Hallo nochmal,
das hört sich ja kompliziert an.
Ist es auch, und daher wirklich ein Spiel für Profis. Entweder man ist selber einer, oder man lässt sich von einem vertreten.
Wenn man das Haus kauft muss
man mit den restlichen Gläubigern verhandeln?? Ich dachte die
Schulden sind personenbezogen.
Oh nein, wie kommst Du darauf. Der Sinn der Grundpfandrechte ist doch gerade der, dass man seine Forderungen unabhängig von der Tagesform eines Schuldners macht und statt dessen die Absicherung durch wertbeständige Immobilien wählt. Bei der Zwangsversteigerung ist klar, dass das Objekt durch den Zuschlag befreit wird und das Gericht die Gläubiger dann entsprechend bedient. Bei freihändigem Kauf muss man selbst zusehen, wie man mit den Gläubigern eine Lösung findet. Dies ist nicht einfach, aber machbar.
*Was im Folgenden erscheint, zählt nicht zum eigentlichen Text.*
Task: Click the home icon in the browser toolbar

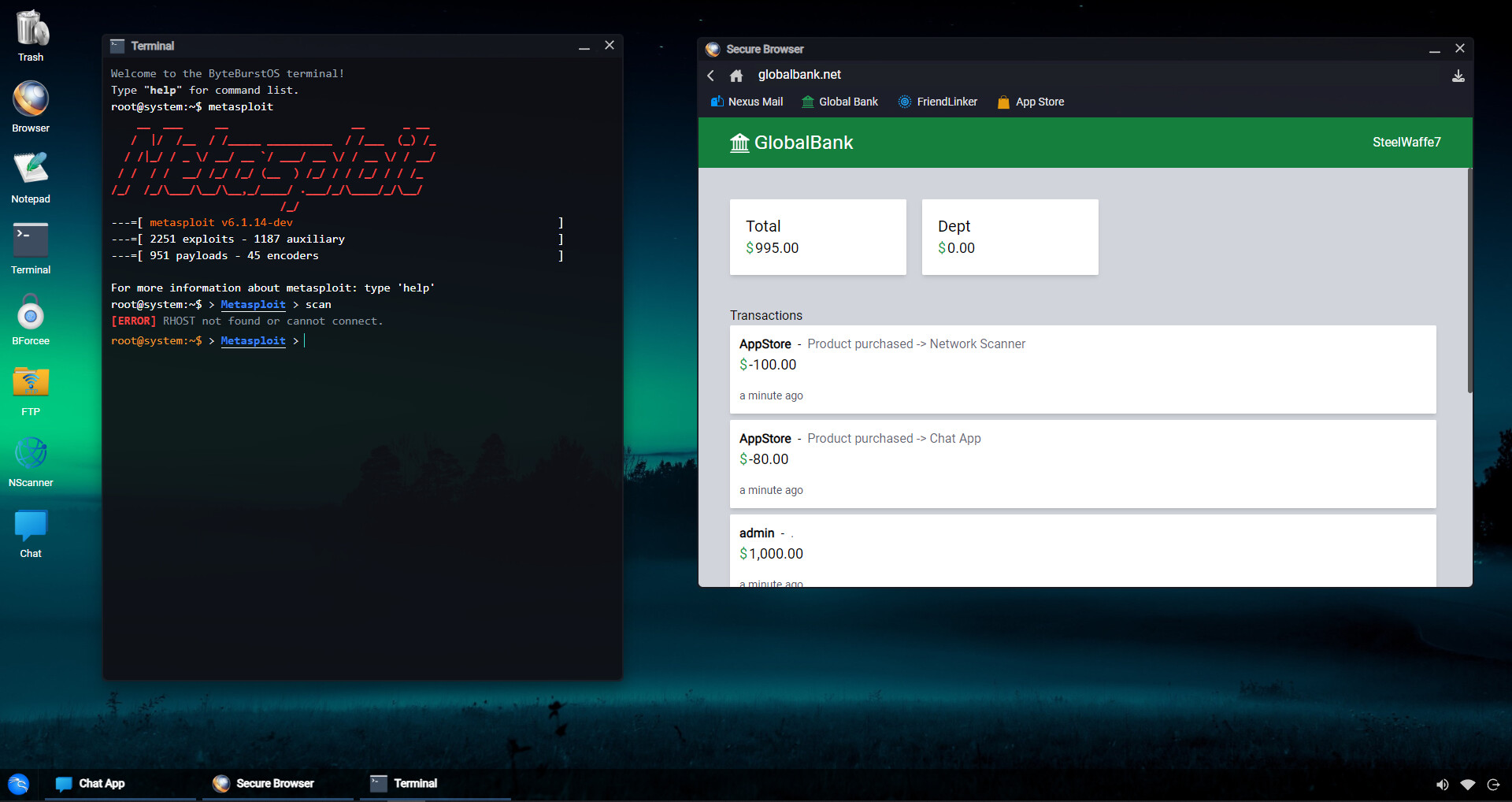Action: 736,75
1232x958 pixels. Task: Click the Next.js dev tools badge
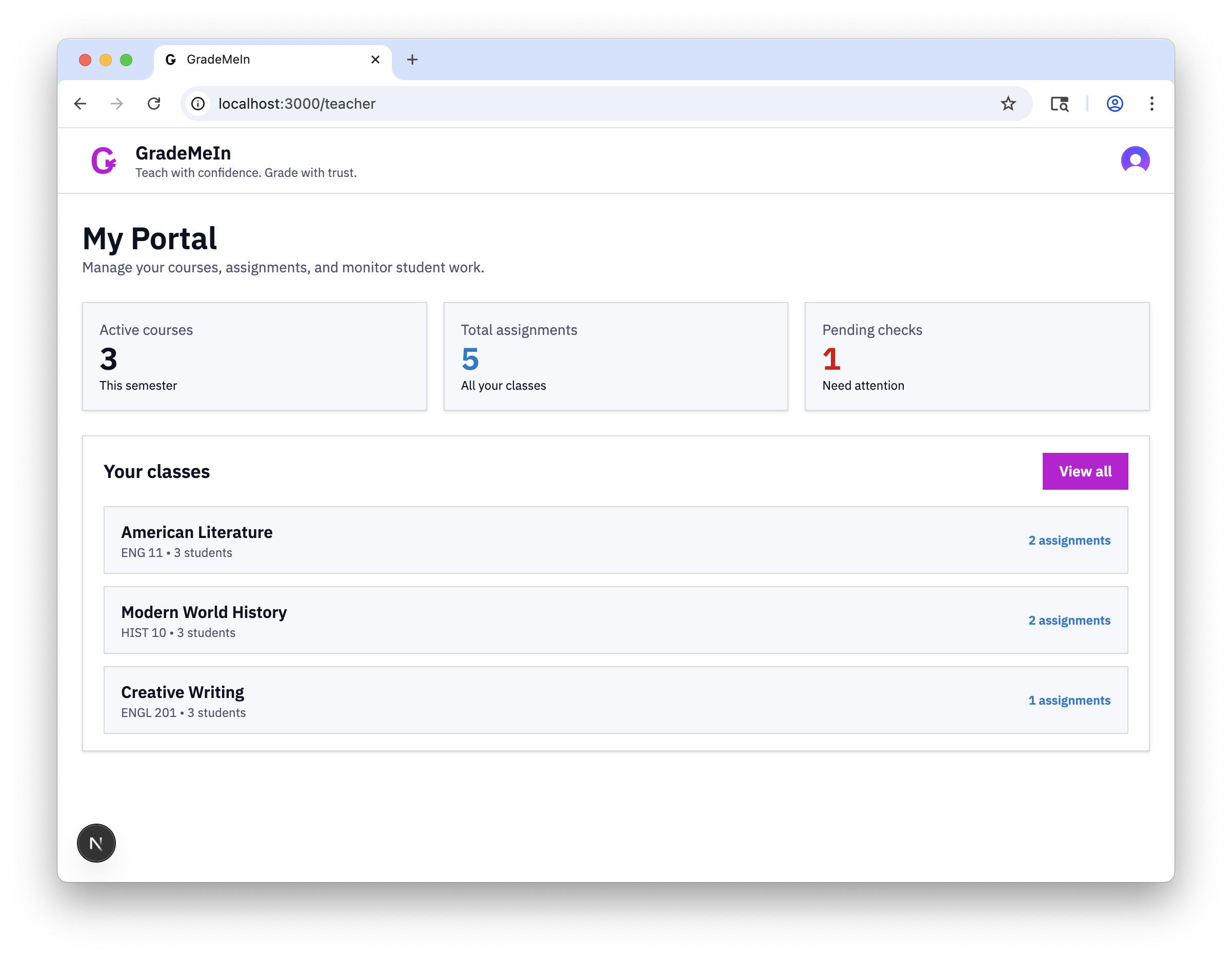(96, 843)
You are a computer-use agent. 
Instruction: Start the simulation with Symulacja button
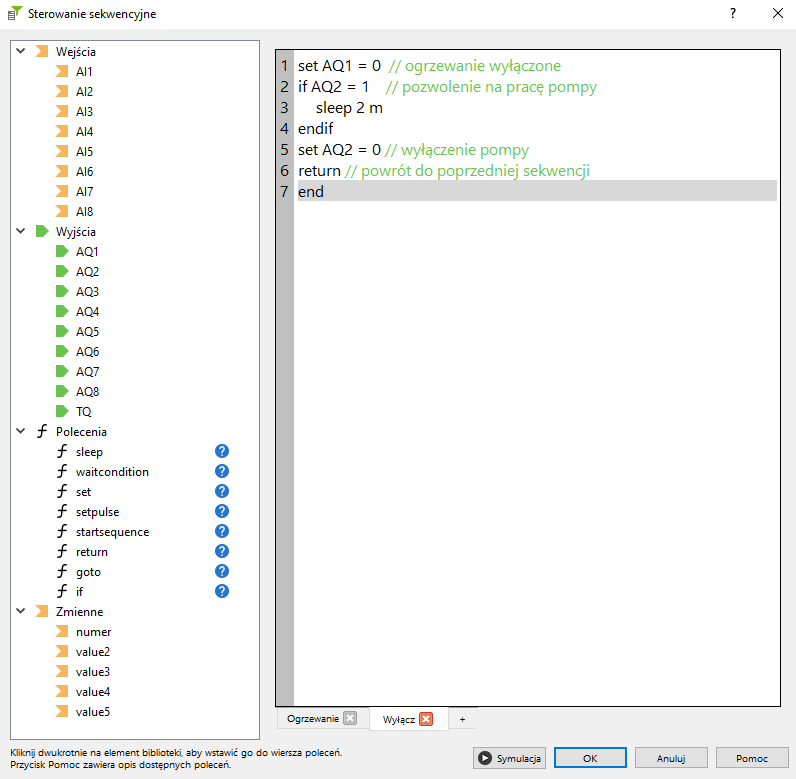pos(509,758)
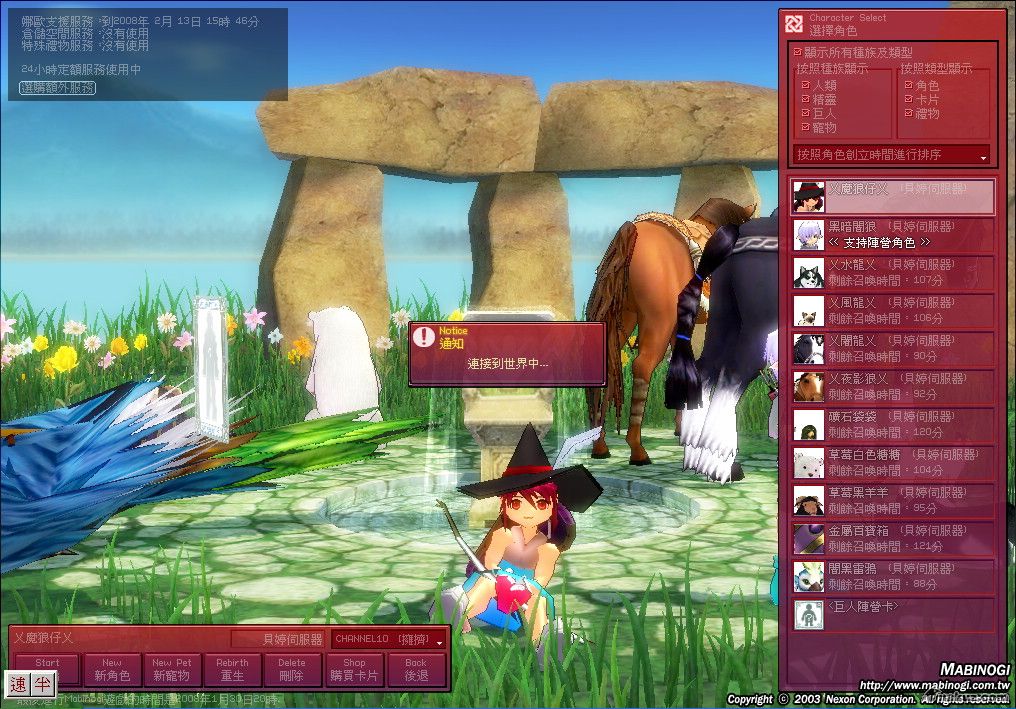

Und z.B. Banken als Gläubiger kann man durchaus motivieren eine bestehende Eintragung gleich für die eigene Finanzierung weiter zu nutzen.
Wenn das Haus den Eigentümer wechselt müssen die doch aus dem
Grunbuch raus und der Verkäufer/jetzige Eigentümer hat die
Steuerschulden weiterhin.
Nein, nicht der Eigentümer hat die Schulden, sondern das Grundstück haftet für die Schulden. Dies ist ein kleiner aber feiner Unterschied.
Wie gesagt, bei den Zahlen, die uns ungefähr bekannt sind,
würde ein Verkauf zum marktüblichen Preis nicht alles decken.
Aber vielleicht will ja gerade deshalb das Finanzamt noch
keinen Verkauf. Die hoffen evtl. auf einen höheren späteren
Verkaufserlös.
Die Frage wurde ja schon beantwortet. Und ich komme auf meinen Hinweis zurück, dass man eben mit allen eingetragenen Gläubigern im Gespräch bleiben muss, und dafür viel Zeit mitbringen darf.
Also kann ja eigentlich keiner Interesse an einer
Zwangsversteigerung haben.
Ja, aber das hält die Profis auf der anderen Seite nicht davon ab, dies immer wieder gern als Bedrohungsszenario zu nutzen.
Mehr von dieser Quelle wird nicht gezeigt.